What the task requires: Copy the items below verbatim, from the start of the items through the line that contains "pos(995,634)", with both ends included.

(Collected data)

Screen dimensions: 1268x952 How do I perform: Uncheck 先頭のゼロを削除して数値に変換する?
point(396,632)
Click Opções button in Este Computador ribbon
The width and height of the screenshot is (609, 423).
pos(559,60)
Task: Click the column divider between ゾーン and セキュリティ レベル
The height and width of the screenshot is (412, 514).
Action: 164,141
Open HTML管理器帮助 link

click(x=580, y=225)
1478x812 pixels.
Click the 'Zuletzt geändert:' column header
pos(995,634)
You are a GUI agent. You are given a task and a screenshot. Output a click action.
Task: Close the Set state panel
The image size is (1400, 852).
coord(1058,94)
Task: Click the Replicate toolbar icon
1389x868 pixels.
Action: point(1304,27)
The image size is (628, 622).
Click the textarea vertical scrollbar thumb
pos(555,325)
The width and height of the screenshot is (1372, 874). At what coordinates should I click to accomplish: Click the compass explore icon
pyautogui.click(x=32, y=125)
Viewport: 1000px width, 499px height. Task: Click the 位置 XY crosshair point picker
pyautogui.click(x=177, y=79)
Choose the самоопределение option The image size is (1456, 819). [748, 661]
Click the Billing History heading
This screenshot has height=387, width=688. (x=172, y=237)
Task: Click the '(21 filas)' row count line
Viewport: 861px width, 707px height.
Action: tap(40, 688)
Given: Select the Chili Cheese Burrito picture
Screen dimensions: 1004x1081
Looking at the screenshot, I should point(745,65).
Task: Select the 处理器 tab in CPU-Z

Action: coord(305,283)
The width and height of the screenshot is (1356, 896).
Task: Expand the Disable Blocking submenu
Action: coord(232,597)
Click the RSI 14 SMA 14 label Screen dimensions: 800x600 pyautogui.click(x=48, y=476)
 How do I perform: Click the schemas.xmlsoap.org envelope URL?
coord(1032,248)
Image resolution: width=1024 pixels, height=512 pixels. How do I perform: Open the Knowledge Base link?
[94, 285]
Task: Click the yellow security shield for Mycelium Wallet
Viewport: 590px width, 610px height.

Full answer:
Screen dimensions: 1268x952 How do I perform: Uncheck 先頭のゼロを削除して数値に変換する?
point(396,632)
Click Opções button in Este Computador ribbon
The width and height of the screenshot is (609, 423).
pos(559,60)
Task: Click the column divider between ゾーン and セキュリティ レベル
The height and width of the screenshot is (412, 514).
Action: 164,141
Open HTML管理器帮助 link

click(x=580, y=225)
1478x812 pixels.
Click the 'Zuletzt geändert:' column header
pos(995,634)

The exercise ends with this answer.